Still, he doesn’t move. I don’t know how to take this, I don’t know what he’s thinking.

“Jaxon,” I whisper. “I—”

“Fuck,” he growls, his voice full of pain and hurt. His body starts to shake, his forehead coming down against mine. His breaths are shaky, and I can tell he’s trying to keep it together.

“It’s okay,” I whisper. “I’m okay with it. It’s okay.”

His breathing gets heavier and more ragged, his body still shaking.

I do the only thing I can think of. I grab his face and bring his lips to mine. I feel the wetness of his lips before I taste the saltiness of the tears, and it chokes me up.

I don’t know why this is so emotional for him. I don’t know why he’s so upset about it, but I’m going to find out.

The kiss turns frantic, like he can’t get enough of me. I try to pull away, but I have nowhere to go.

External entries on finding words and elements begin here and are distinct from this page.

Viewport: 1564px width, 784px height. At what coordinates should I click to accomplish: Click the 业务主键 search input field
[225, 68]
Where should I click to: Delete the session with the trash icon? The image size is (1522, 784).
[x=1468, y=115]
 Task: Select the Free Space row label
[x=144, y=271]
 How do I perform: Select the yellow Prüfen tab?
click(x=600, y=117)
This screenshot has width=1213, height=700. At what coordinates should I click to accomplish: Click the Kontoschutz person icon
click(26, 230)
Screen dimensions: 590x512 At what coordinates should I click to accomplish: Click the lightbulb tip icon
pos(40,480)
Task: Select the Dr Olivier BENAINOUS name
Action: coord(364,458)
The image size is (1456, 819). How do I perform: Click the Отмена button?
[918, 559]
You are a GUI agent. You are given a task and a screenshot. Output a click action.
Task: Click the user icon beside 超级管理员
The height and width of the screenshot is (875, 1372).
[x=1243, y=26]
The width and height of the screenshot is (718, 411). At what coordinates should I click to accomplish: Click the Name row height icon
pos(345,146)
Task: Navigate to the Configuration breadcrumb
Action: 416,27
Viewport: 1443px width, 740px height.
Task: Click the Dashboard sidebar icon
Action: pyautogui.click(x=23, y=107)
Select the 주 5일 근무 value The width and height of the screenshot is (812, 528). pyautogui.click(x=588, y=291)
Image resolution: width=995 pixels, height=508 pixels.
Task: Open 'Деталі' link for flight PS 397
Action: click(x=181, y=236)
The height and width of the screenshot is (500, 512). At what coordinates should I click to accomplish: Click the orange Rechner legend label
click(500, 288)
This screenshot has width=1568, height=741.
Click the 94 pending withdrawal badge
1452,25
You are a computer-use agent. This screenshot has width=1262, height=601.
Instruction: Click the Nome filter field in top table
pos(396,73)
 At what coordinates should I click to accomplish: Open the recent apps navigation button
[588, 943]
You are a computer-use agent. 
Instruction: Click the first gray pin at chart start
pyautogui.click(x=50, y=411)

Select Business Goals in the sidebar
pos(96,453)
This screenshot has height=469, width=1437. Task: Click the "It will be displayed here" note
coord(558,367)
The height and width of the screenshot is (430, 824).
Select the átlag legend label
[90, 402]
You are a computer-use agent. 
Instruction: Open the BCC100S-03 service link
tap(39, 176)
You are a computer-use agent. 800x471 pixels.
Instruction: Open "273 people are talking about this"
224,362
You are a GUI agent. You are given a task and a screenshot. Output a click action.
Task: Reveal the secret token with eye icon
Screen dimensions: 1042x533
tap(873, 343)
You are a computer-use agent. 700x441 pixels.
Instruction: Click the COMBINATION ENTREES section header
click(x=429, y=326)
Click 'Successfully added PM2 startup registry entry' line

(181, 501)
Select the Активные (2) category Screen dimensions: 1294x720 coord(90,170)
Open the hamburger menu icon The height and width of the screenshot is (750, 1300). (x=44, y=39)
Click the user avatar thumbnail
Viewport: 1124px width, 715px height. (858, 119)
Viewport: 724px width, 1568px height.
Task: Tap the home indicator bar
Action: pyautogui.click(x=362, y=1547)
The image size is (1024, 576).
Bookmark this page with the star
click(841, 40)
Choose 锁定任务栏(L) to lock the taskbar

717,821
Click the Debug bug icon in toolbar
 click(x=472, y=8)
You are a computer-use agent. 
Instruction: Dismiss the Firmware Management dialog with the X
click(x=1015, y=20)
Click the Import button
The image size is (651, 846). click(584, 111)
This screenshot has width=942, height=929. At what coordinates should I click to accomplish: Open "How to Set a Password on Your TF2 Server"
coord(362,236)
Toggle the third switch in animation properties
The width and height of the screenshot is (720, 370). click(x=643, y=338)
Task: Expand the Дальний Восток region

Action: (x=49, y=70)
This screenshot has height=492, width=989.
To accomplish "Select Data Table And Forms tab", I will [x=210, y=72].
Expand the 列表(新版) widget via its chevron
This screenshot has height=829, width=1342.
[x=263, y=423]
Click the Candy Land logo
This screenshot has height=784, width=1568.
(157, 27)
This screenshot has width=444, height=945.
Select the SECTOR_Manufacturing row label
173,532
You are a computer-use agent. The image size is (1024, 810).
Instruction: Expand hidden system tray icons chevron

“Jaxon,” I say, pleading. “Jaxon, pl—”

He nips at my lip, his tongue exploring my mouth. Whimpers and groans fill the room, and I’m not sure he’s hearing anything I’m saying.

“Jaxon,” I say a little harsher. “Let me out of these.”

With a growl, he pushes up, grabs onto the ropes right after my wrist and tugs so hard something on the desk breaks and lands on the floor.

But I’m free.

Before I can say a word, his mouth is back on mine and he’s lifting me up, pulling me to him. It feels like he needs me to live, like if he stops or slows, he’ll die.

I let him take what he needs.

He tears his mouth away from mine before dropping to the floor and going back to my pussy. I cry out, my hands digging through his hair. I don’t know how it happens, but he makes me come again, and I’m pretty sure this time it turned all my bones to noodles.

“Sailor,” he says frantically, his mouth coming back to mine. “Sailor, Sailor, Sailor…” He repeats my name over and over like a chant or a prayer between kissing me—my lips, my neck, my jaw, everywhere he can reach. I have to taste like absolute shit, but he doesn’t seem to care.